Bob Aaron firstname.lastname@example.org
How should a condominium board act when it receives complaints about a resident smoking in his unit?
That was the issue in a decision of the Ontario Superior Court released earlier this year.
The case concerns the conduct of a condo corporation in dealing with smoke migration from an owner’s unit, whether the corporation can charge the smoker with its legal costs, and whether owners
can be grandfathered when new rules are passed.
In 2013, Nasiralli Amlani and his wife bought a unit in the Skymark II condominium on Finch Ave. E. near Don Mills Rd. Since Amlani had been a smoker for 56 years, his lawyer checked the condominium declaration, rules and bylaws before closing to verify there were no prohibitions against smoking.
In 2015, some of Amlani’s neighbours complained that the smell of smoke was filtering from his unit into theirs. The condominium responded by sealing some openings in the unit to prevent the smell
Following new complaints in 2017, the corporation wrote to Amlani requesting him to be “circumspect” and/or to refrain from smoking. In response, he restricted his smoking to an enclosed sunroom and installed an air filter in the room.
Later that year, the condominium’s lawyers wrote to Amlani demanding that he immediately “cease and desist” from smoking in the unit.
His own lawyer responded by offering to have an open discussion of the problem, mediate the dispute and hire an engineering company to recommend a solution. Amlani then moved out of the building and rented the unit to a tenant.

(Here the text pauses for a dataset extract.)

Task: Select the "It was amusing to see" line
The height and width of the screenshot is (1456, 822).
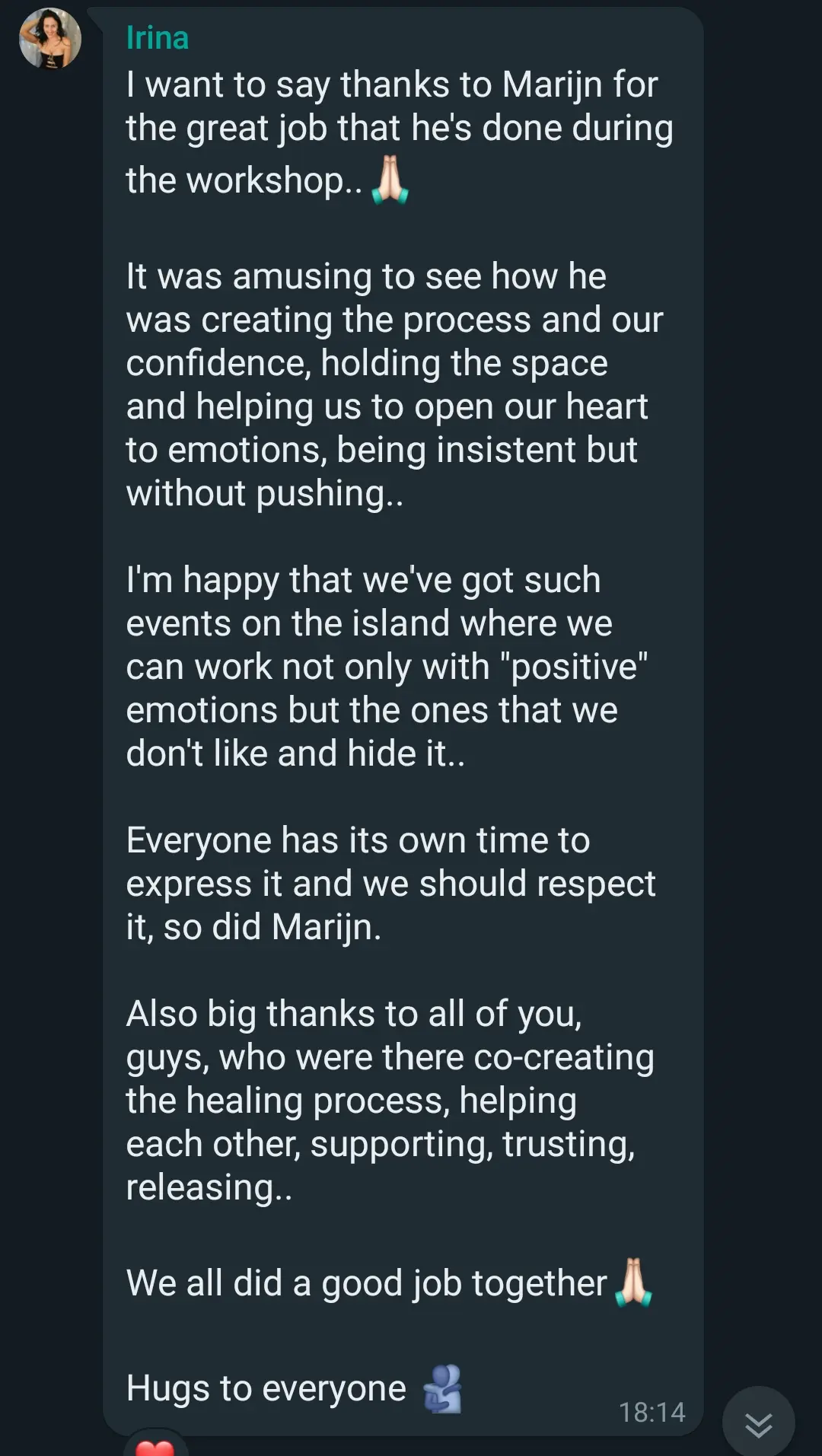Action: pyautogui.click(x=366, y=276)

The parties held a mediation to attempt a resolution, but the building’s representatives left part way through the process. The board later passed a non-smoking rule, but refused Amlani’s request to be grandfathered because he had moved out of the building.
The board later presented Amlani with its legal bill exceeding $25,000. The condominium’s charge was based on an indemnity provision in the declaration which appeared to allow it to pass its
costs on to a non-complying owner.
Amlani did not pay, so the corporation registered a lien on the unit and threatened to sell it for non-payment. Amlani took the condominium to court to restrain the sale.
In his decision in January this year, Justice Markus Koehnen ordered that the lien be discharged and all attempts to collect the condominium’s fees and sell the unit be stayed. Amlani did not have to pay the building’s legal fees and his request to be grandfathered under the no-smoking rule was allowed as long as he takes steps to reduce the smell of smoke so that it does not disturb others. The condominium was ordered to pay him damages of $9,600.
The judge ruled that the wording of a section of the building’s condominium declaration allowing it to recover legal costs against a non-complying unit owner did not apply in this case because it was inadequately worded, and the board did not act reasonably. In other buildings, a differently worded recovery provision might be ruled to be in compliance with the Condominium Act.
Previous court decisions involving issues such as noise complaints have allowed condominium corporations to charge back their enforcement costs against a non-complying owner.
Following this case, condominium corporations are now on notice that they must act reasonably when seeking compliance from unit owners. The board and management must hire suitable experts, act promptly, show a willingness to work with the unit owner or tenant, and consider alternate solutions.
An appeal of the Amlani case to a three-judge panel of the Divisional Court by Zoom teleconference was scheduled for this week.